─── 本文

116ページ目

白松露

昨日の日経紙夕刊・味な地球儀には世界三大珍味の一つであるトリュフが取り上げてあったが、シーズンになると良く訓練された犬などを使って地中に潜むトリュフの場所を探し当てさせている姿が時々メディア等で報じられる事がある。周知の通り、三大珍味の中でこのトリュフだけは他と違って生態がよく判明しておらず養殖や人工栽培が難しい。

加えて香りの足の早さもあってまるで松茸かそれ以上といったシロモノであるが、このトリュフといえば昨年から今年にかけてその登場範囲が一頃の洒落たイタリアンやフレンチレストランから範囲を広げてラーメン店にまでこれを扱う動きが出てきているのが目立つ。この広がりは更に製品にまで波及しインスタント食品からスナック菓子まで縦横無尽だ。

今年イタリアでは雨がほとんど降らなかった事で今シーズンは収穫量が少なく価格も其れなりに高騰している様子だが、養殖が出来るフォワグラも生産量が落ち込んでいる事から品薄で価格が上昇傾向にあるという。一般には益々手の出し辛い状況になってきているともいえる反面上記の通り普及品も日進月歩で今後の展開もまた興味深い。


寡占と規制緩和

さて、先週末の株式市場ではKDDIが2週間ぶり安値、NTTドコモとソフトバンクも一時3%下げるなど携帯大手の大幅安が目立っていた。これはいうまでもなくあの楽天が前日に携帯電話事業に参入と発表したのを嫌気したもので、国内市場が飽和状態で契約数の大幅な伸びが見込み難いところへの新規参入で競争が更に激化すると懸念されたところに因るもの。

このKDDIやNTTドコモは戻り切っていないものの、ソフトバンクは今日の寄り付きでこの急落前の水準を回復するなど戻り急となってきている。KDDIにしても日経紙銘柄診断の項では来期の営業利益1兆円超を視野に入れ株価調整は一時的との見方をするなどしているが、成る程まさに寡占状態の国内通信市場を見るにこれも頷ける。

楽天にしても電波割り当て申請し周波数帯の認可が下りればイー・アクセス以来13年ぶりとなるが、とはいえ基地局整備コストやなにより契約者数確保など新規参入のハードルは高い。長らく過剰利益が指摘されてきた国内寡占市場へ表明している2019年のサービス開始が叶うか否か、風穴を開ける期待も乗せて注目される。


香香熱

さて、いよいよ明日から上野動物園で今年6月に誕生したジャイアントパンダの子ども香香(シャンシャン)の一般公開が始まる。当のシャンシャンはこれまで多くの来園者に慣れさせる訓練を繰り返してきたが、職員も誘導訓練からテロ対策までその準備が最終段階となっており、周辺施設もパンダ関連グッズを数多取り揃えパンダ一色となっている。

──────
─── 提供資料

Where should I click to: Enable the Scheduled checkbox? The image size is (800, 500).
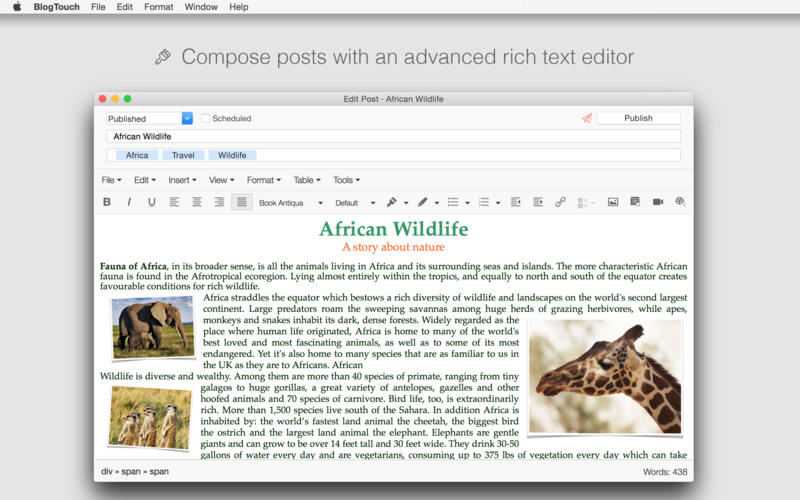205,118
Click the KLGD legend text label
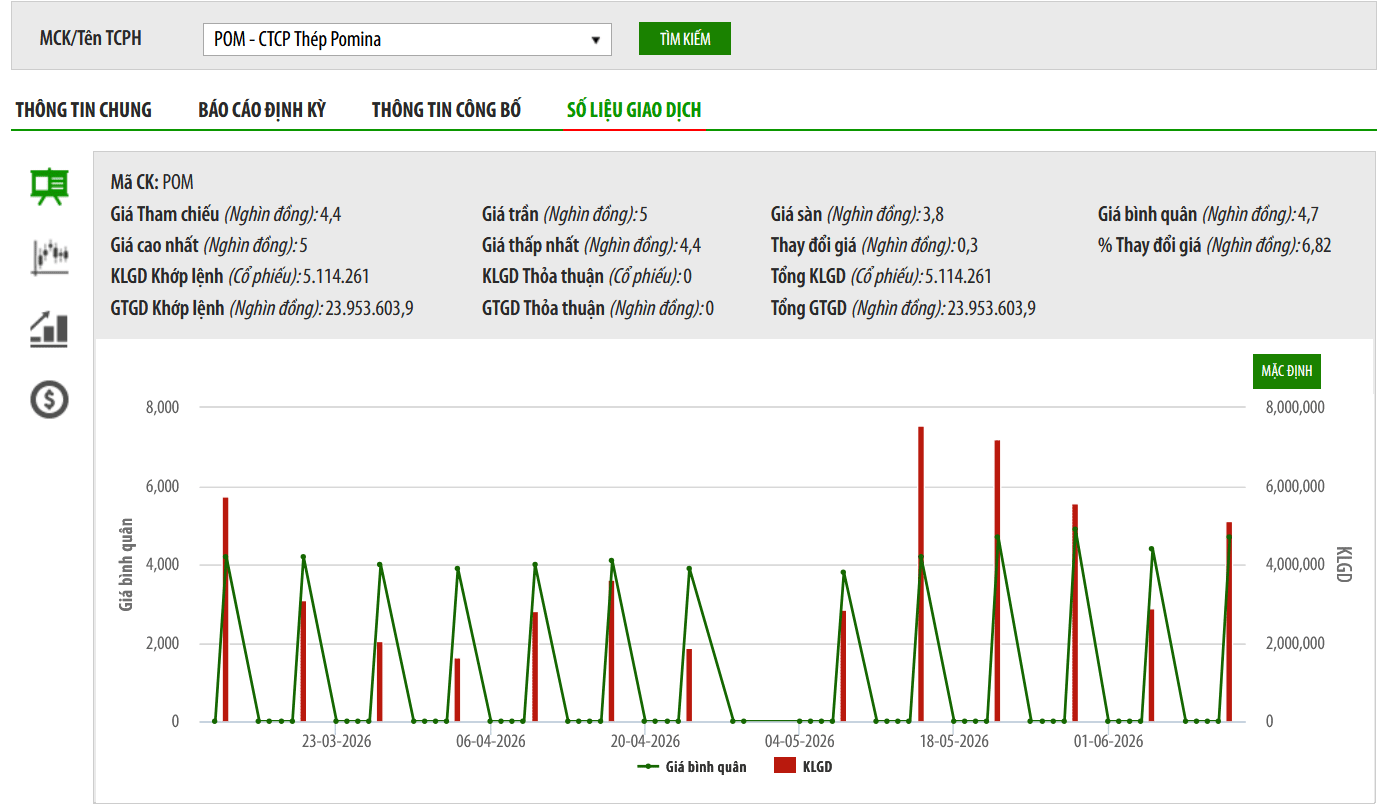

──────

#### 取り組む課題
1. 本文のうち「このKDDIやNTTドコモは」から「信市場を見るにこれも頷ける。」までの部分を、一字も変えずに返してください。
2. 本文によると、ジャイアントパンダの子ども香香(シャンシャン)は今年の何月に誕生しましたか?
資料は別の出典から取ったものです。

#### 各課題の解答
1.
このKDDIやNTTドコモは戻り切っていないものの、ソフトバンクは今日の寄り付きでこの急落前の水準を回復するなど戻り急となってきている。KDDIにしても日経紙銘柄診断の項では来期の営業利益1兆円超を視野に入れ株価調整は一時的との見方をするなどしているが、成る程まさに寡占状態の国内通信市場を見るにこれも頷ける。

2. 6月